Defined Contribution Plans

Defined contribution plans focus on the contributions made to the plan by company employees – in contrast to defined benefit plans, which are designed to provide a specific benefit payout to an employee upon retirement. For the most part, defined contribution plans are tied to company profits and the company generally is not obligated to provide a certain, specified retirement benefit to any employee. The rationale is that the better the company does financially, the more it will be able to contribute to the plan (within legal limits) and thereby provide more for retirement benefits. Those benefits may be determined at retirement, at which time the amount in the plan participant's (the employee's) account is tallied and a distribution made.

Defined contribution plans may be in the form of either pension- or profit-sharing plans. Profit-sharing plans are established and maintained by companies primarily to provide for the participation in company profits by the employees or their beneficiaries. A qualified plan must provide a definite, predetermined formula for allocating among plan participants all contributions made to the plan. However, the amount of annual contributions, if any, is usually left to the discretion of the employer. Contributions are held in trust. When the employee retires or leaves under certain other circumstances, the contributions that have been allocated to that employee, including all earnings on those contributions, are distributed to the employee.Pension plans are established and maintained by employers interested in providing systematically for the payment of definitely determinable benefits to retired employees over a period of years -- typically for the remainder of the retiree's life. Retirement benefits are generally measured by and based on such factors as years of service and compensation received. The determination of the amount of plan contributions or benefits is not based upon the employer's profits, nor is it left in any way to the discretion of the employer.
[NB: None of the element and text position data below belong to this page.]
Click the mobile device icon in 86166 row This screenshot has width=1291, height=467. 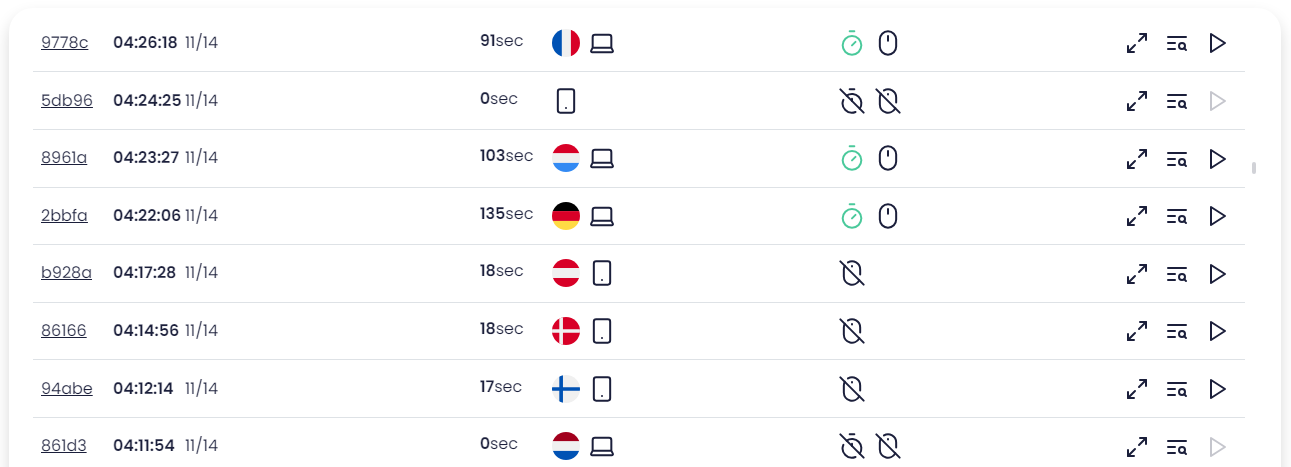(x=602, y=331)
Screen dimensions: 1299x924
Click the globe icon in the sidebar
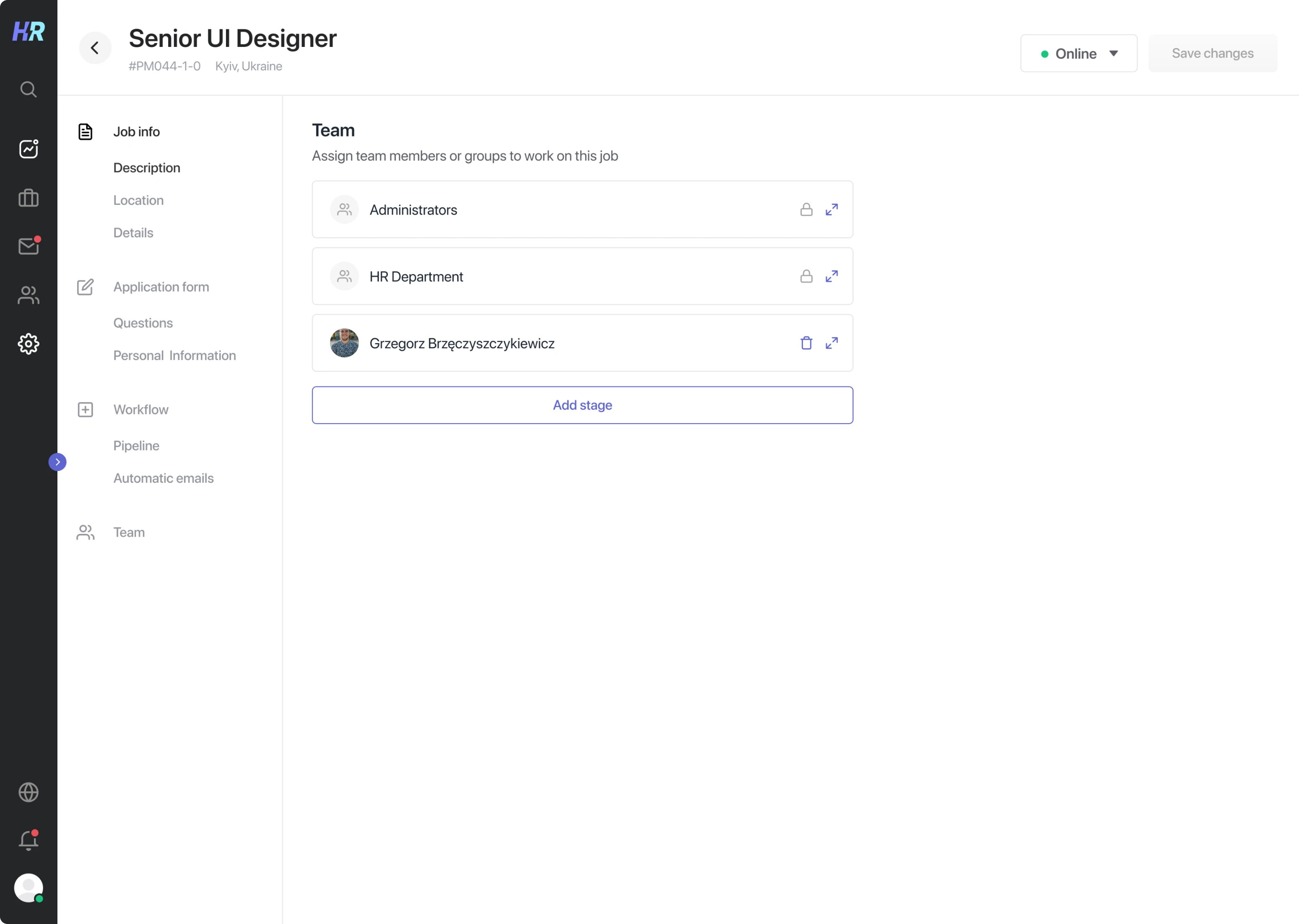tap(28, 792)
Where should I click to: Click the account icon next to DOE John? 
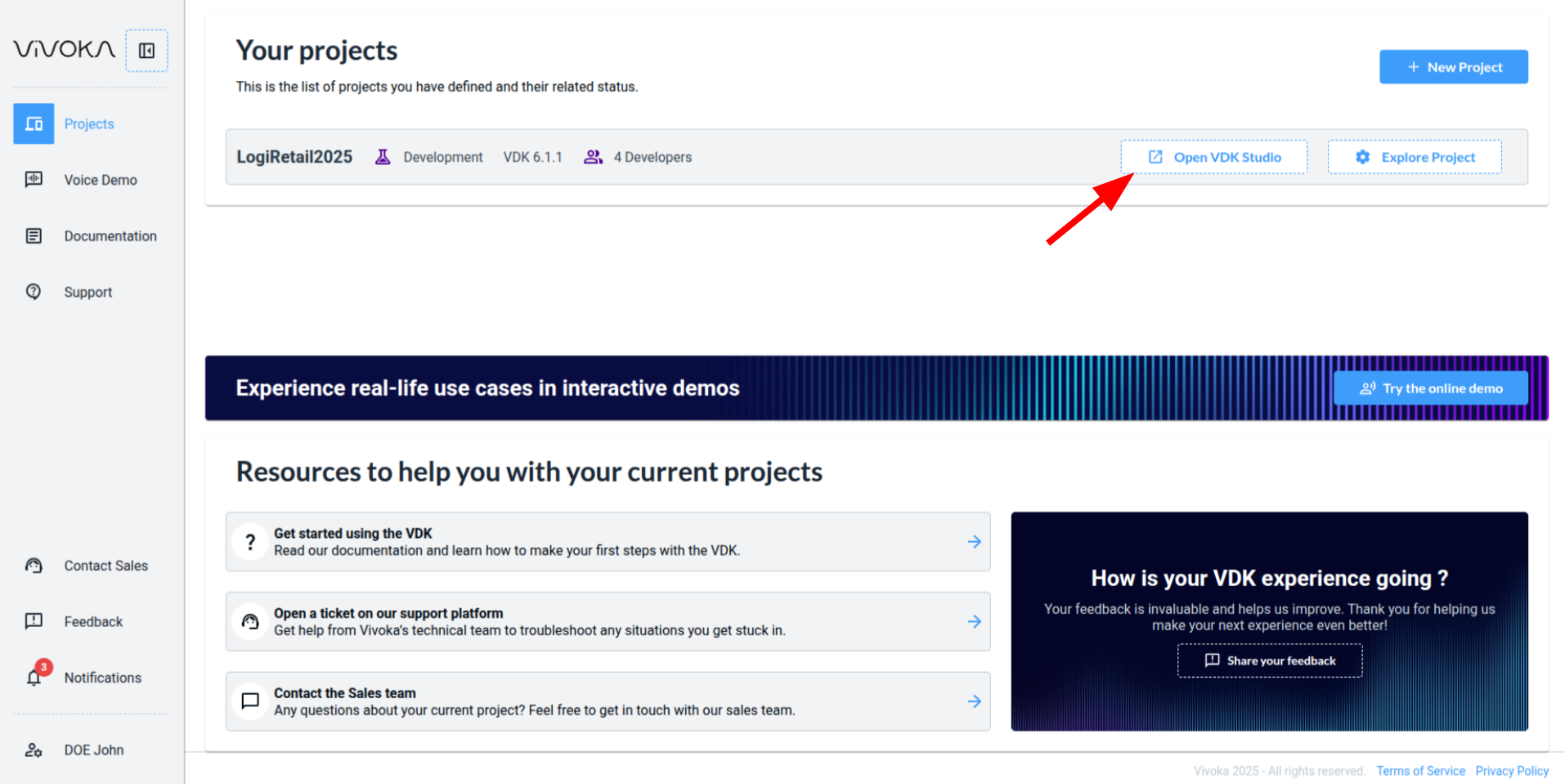point(34,750)
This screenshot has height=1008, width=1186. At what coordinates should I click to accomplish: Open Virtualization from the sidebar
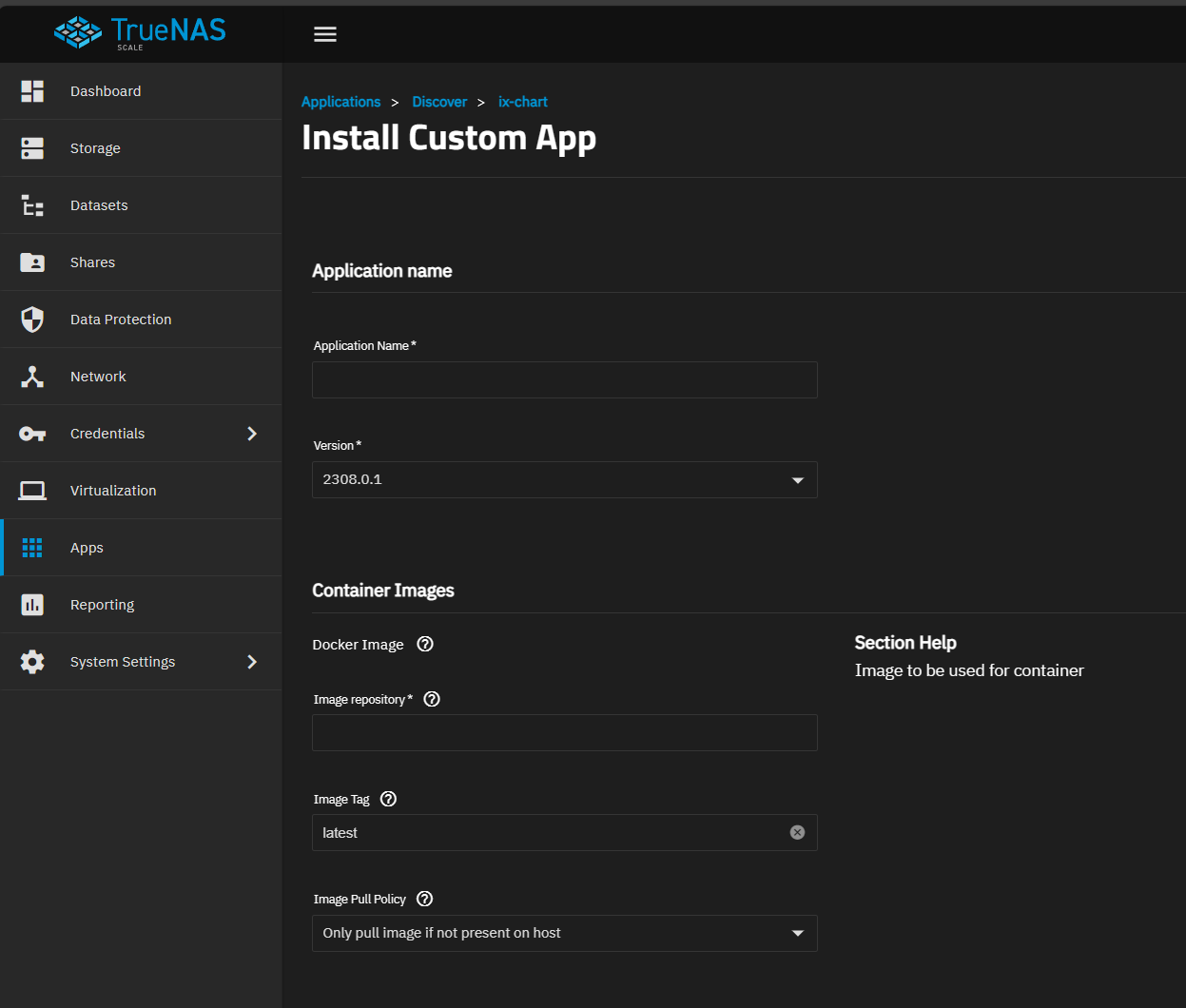point(113,491)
When a profit-sharing or pension plan has been modified to provide a "cash or deferred arrangement" (or CODA), the resulting vehicle is popularly called a 401(k) plan after the section of the Internal Revenue Code that authorizes it.

The term "CODA" refers to two different methods by which the employee can defer a portion of his or her pay into the 401(k) plan. In the most common case, the employee is offered a cash bonus, all or part of which may be placed in or deferred into the plan on a before-tax basis. Alternately, the arrangement can take the form of a salary reduction agreement under which the employee elects to reduce his or her salary and place or defer the reduction amount into the plan, again on a before-tax basis. With either method, plan participants can avoid immediate taxation of the diverted bonus or salary deferral amount. Consequently, no income taxes are paid on the participating funds or their earnings until they're withdrawn. Thus, the 401(k) plan allows (within certain limits) a plan participant to augment the funds being contributed into his or her plan account on a tax-advantaged basis and therefore provide for greater retirement income.